##### TASK INPUTS #####
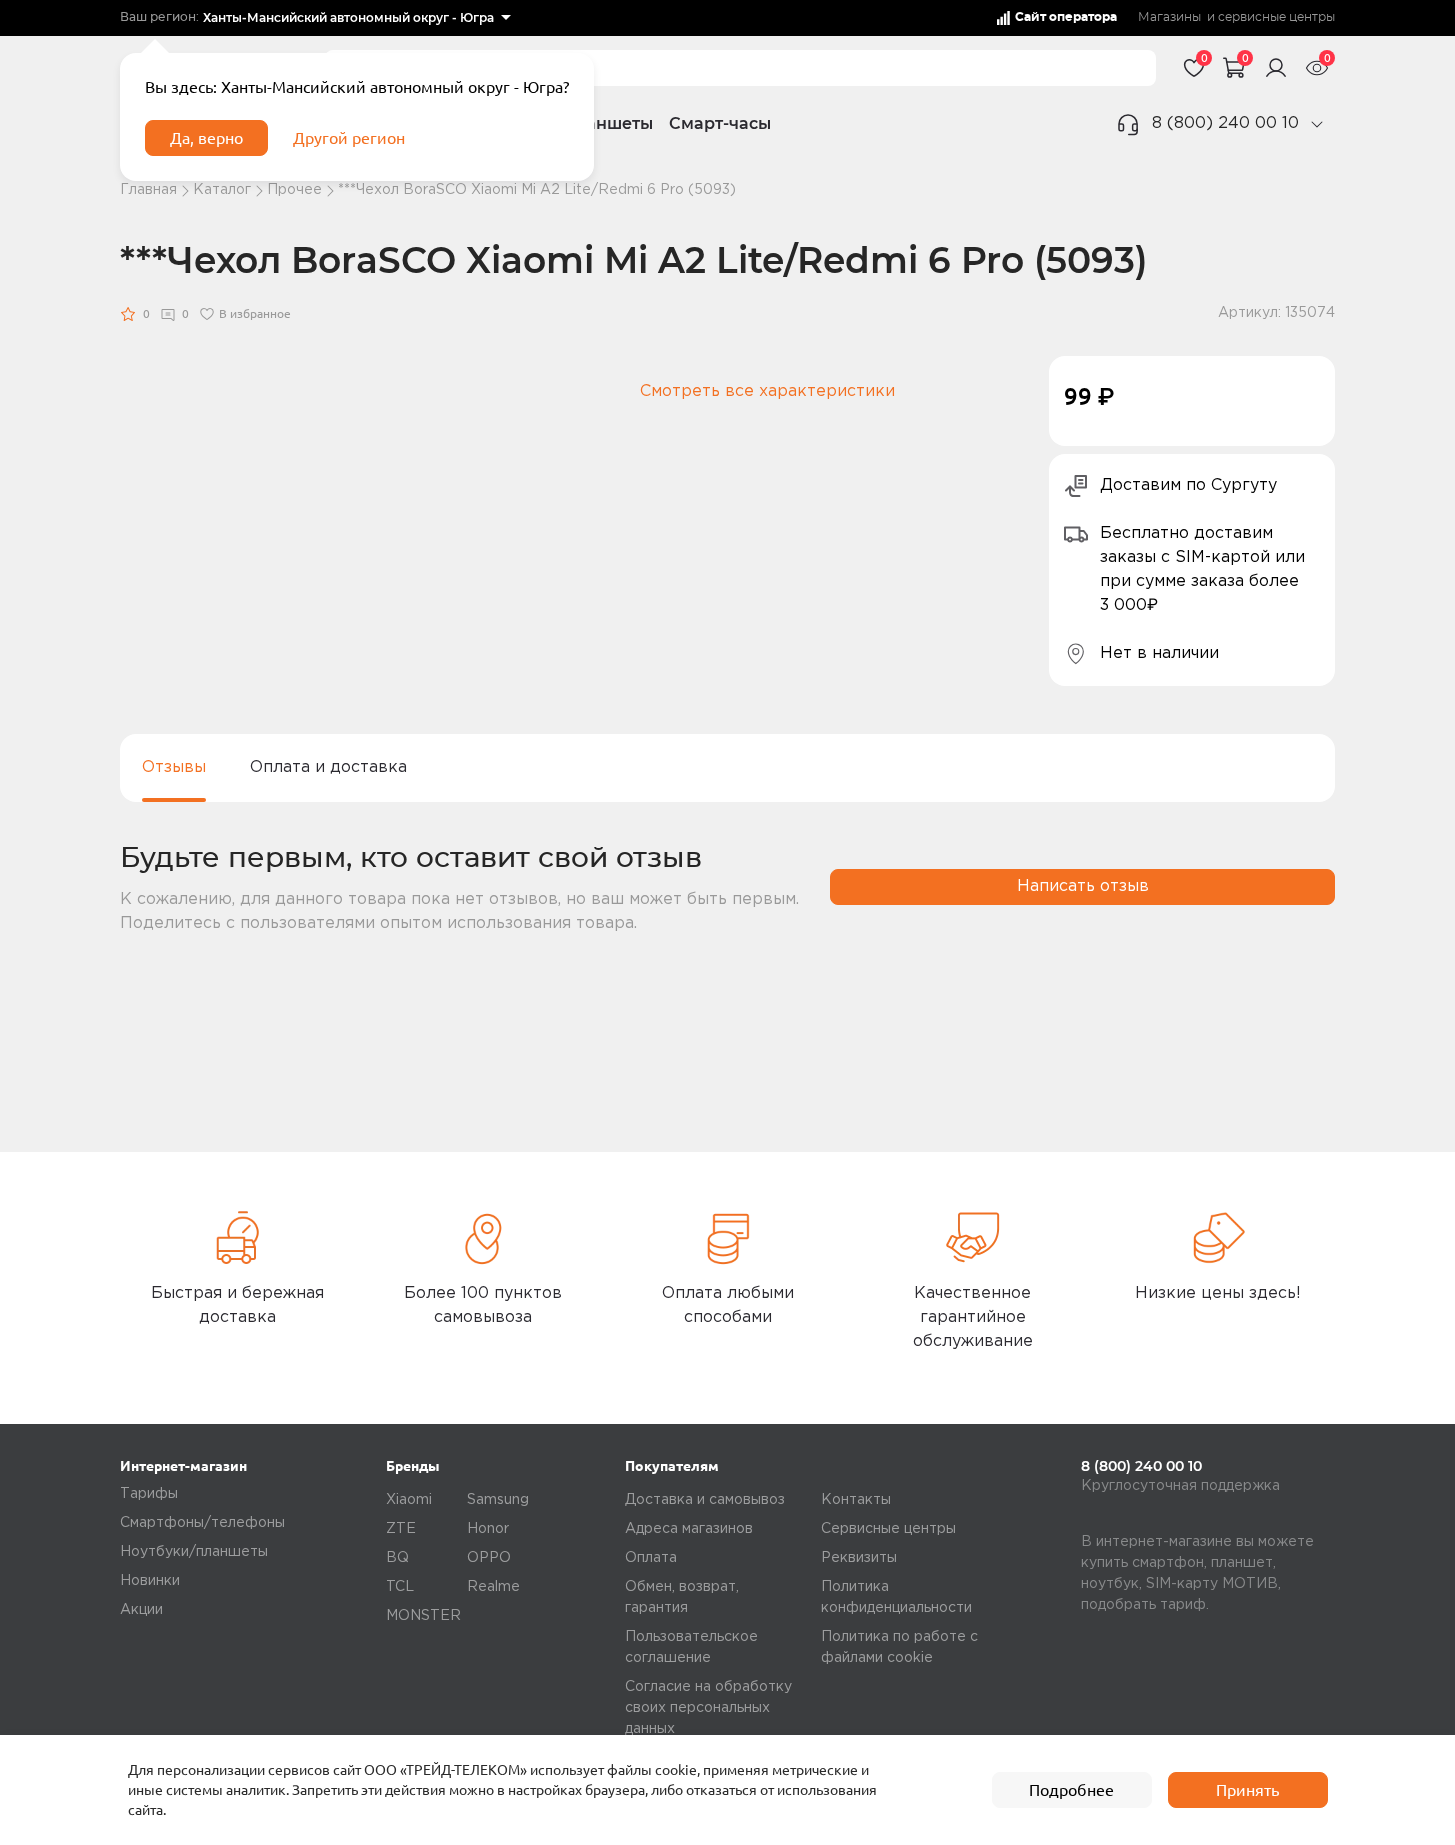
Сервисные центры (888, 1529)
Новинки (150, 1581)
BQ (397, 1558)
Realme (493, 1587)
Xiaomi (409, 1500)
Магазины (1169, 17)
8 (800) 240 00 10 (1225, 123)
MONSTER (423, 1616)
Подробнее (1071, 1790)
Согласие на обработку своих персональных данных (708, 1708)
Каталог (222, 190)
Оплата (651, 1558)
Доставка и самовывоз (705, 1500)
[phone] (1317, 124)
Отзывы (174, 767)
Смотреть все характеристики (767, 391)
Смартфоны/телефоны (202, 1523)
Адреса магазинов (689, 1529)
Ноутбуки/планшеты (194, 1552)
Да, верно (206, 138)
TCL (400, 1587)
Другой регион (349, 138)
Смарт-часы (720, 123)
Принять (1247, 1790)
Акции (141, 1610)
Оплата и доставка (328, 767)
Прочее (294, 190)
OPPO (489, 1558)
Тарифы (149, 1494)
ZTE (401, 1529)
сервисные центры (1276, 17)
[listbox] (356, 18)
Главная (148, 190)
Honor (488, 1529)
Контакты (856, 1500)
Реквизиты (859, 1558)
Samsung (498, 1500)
#####
##### TASK INPUTS #####
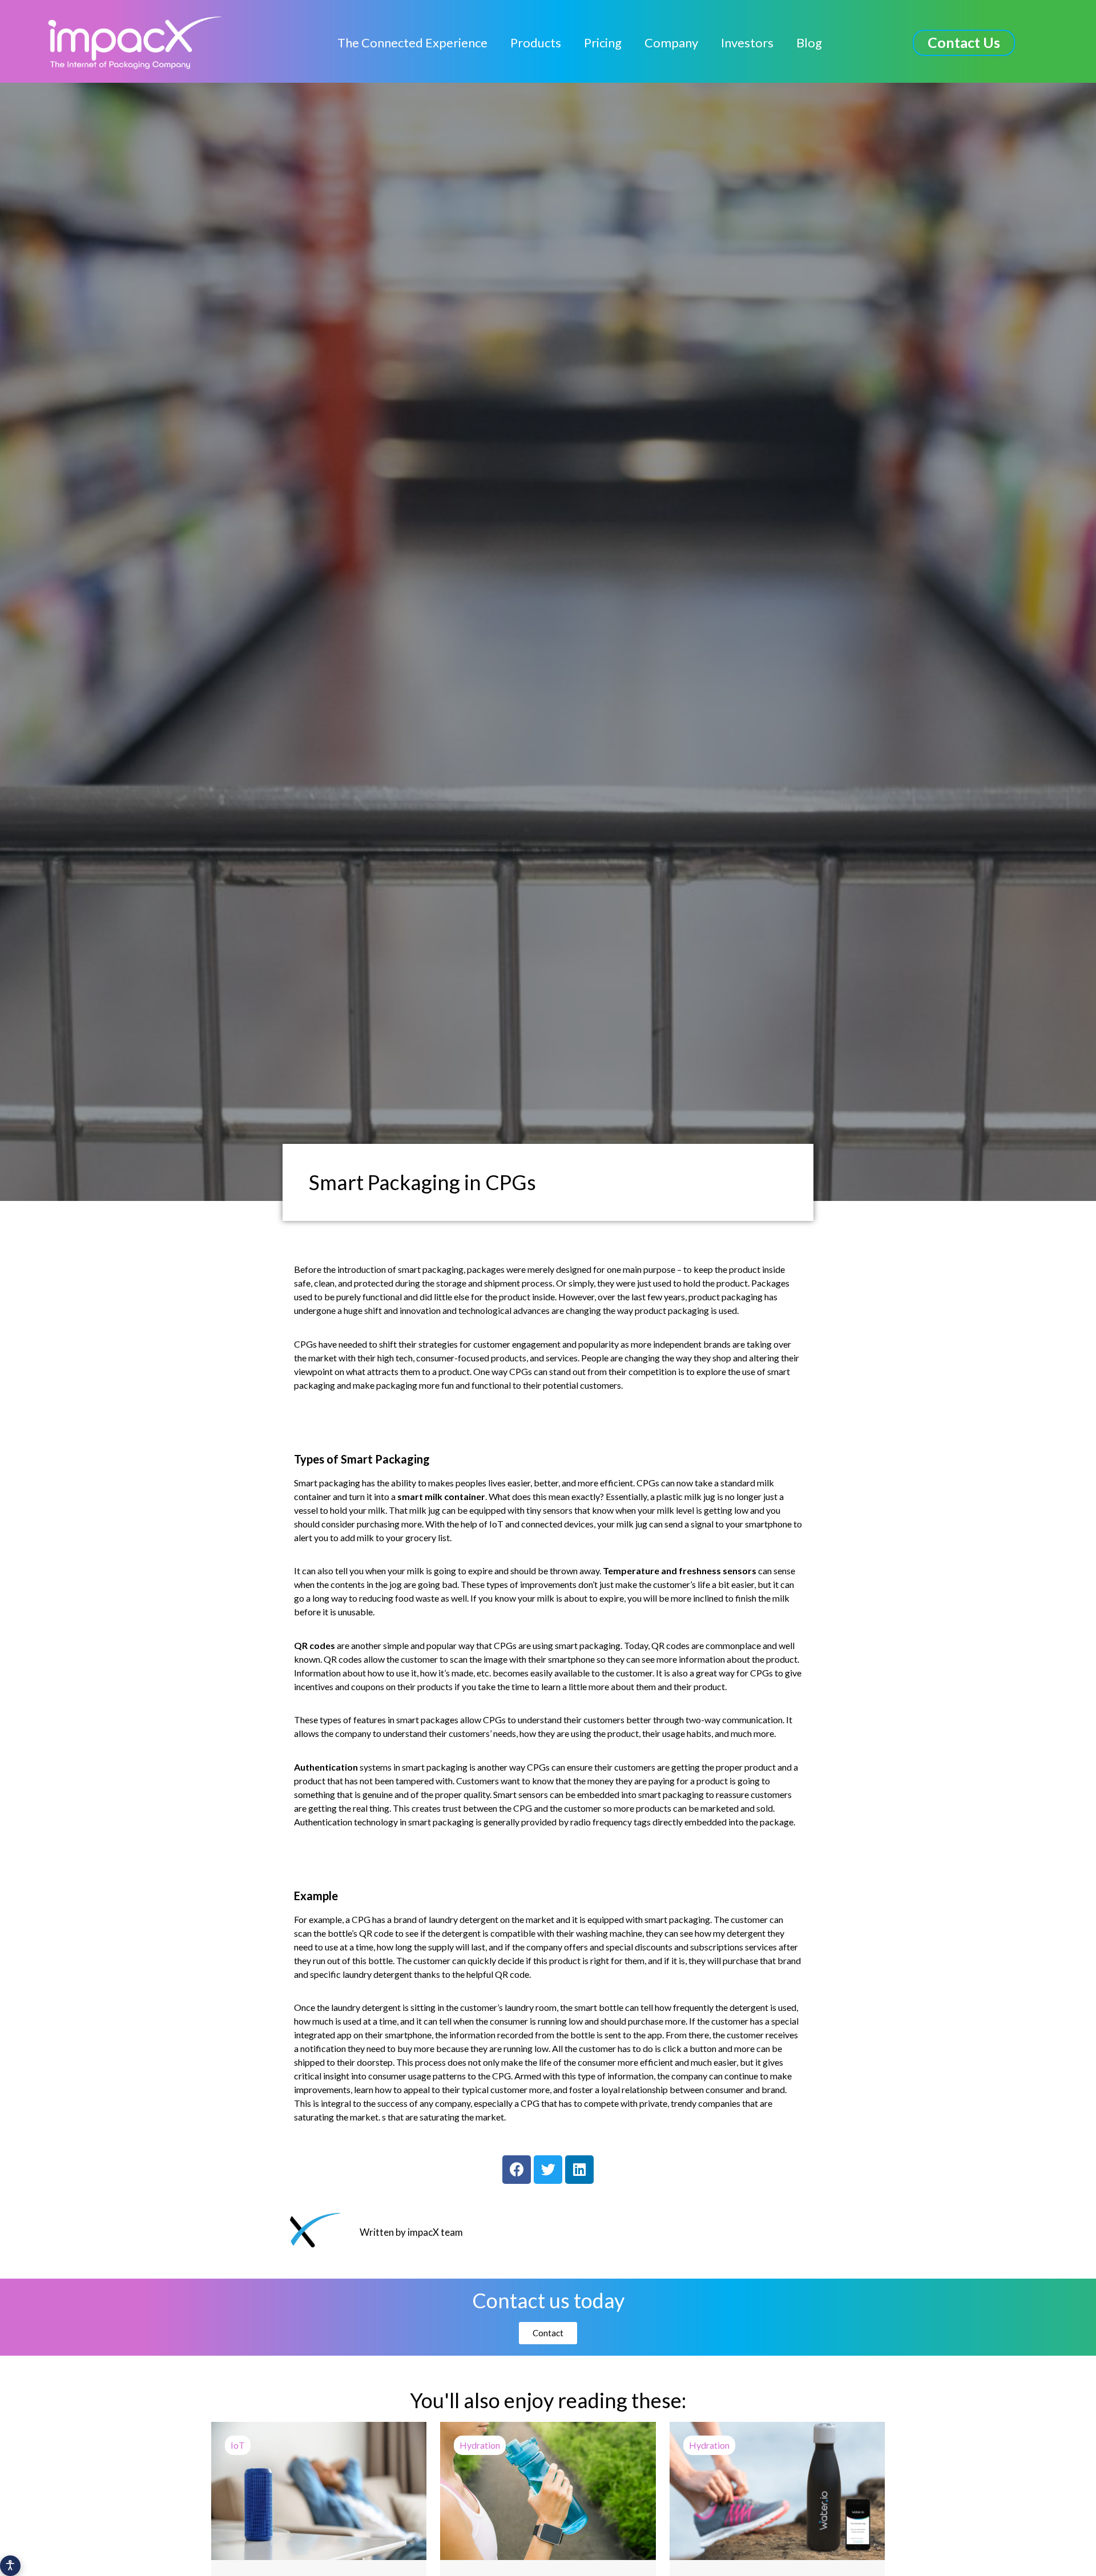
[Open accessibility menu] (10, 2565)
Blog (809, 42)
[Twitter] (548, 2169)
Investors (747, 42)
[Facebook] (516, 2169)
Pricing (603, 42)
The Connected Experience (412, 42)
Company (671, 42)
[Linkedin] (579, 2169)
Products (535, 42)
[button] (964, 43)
#####
##### TASK INPUTS #####
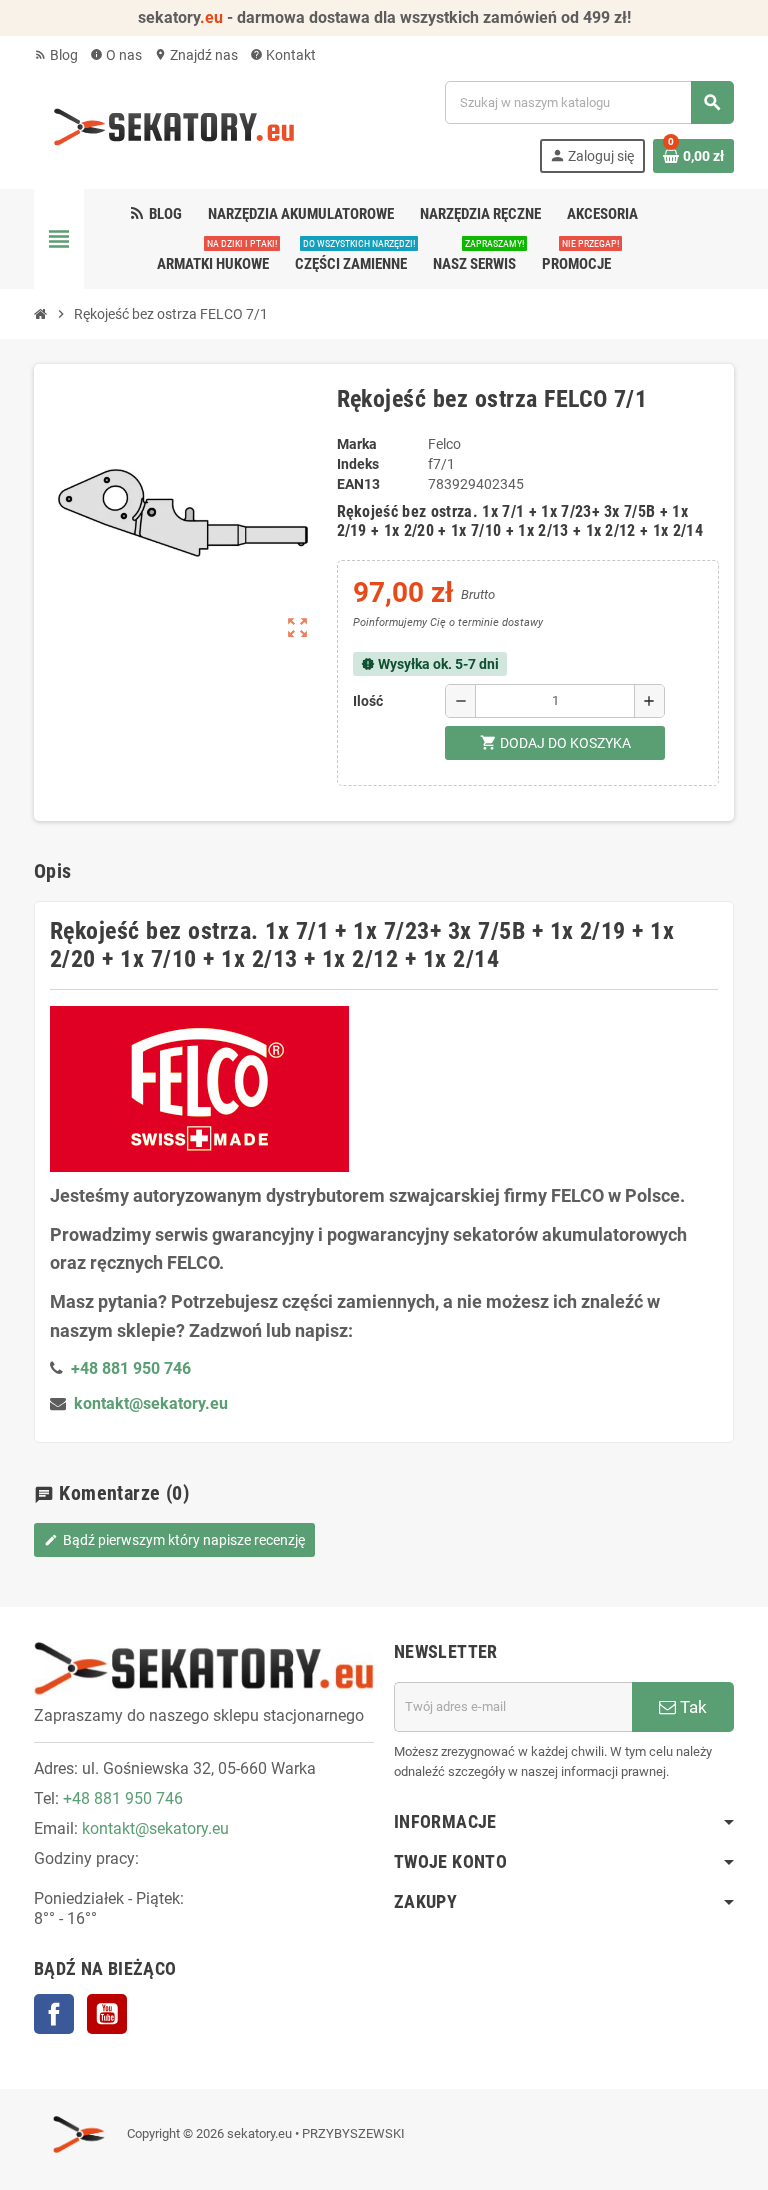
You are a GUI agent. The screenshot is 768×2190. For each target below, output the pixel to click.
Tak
#####
### TASK PROMPT
Read the entries and show each line that mentions "центры".

### RESULT
Сервисные центры (888, 1529)
сервисные центры (1276, 17)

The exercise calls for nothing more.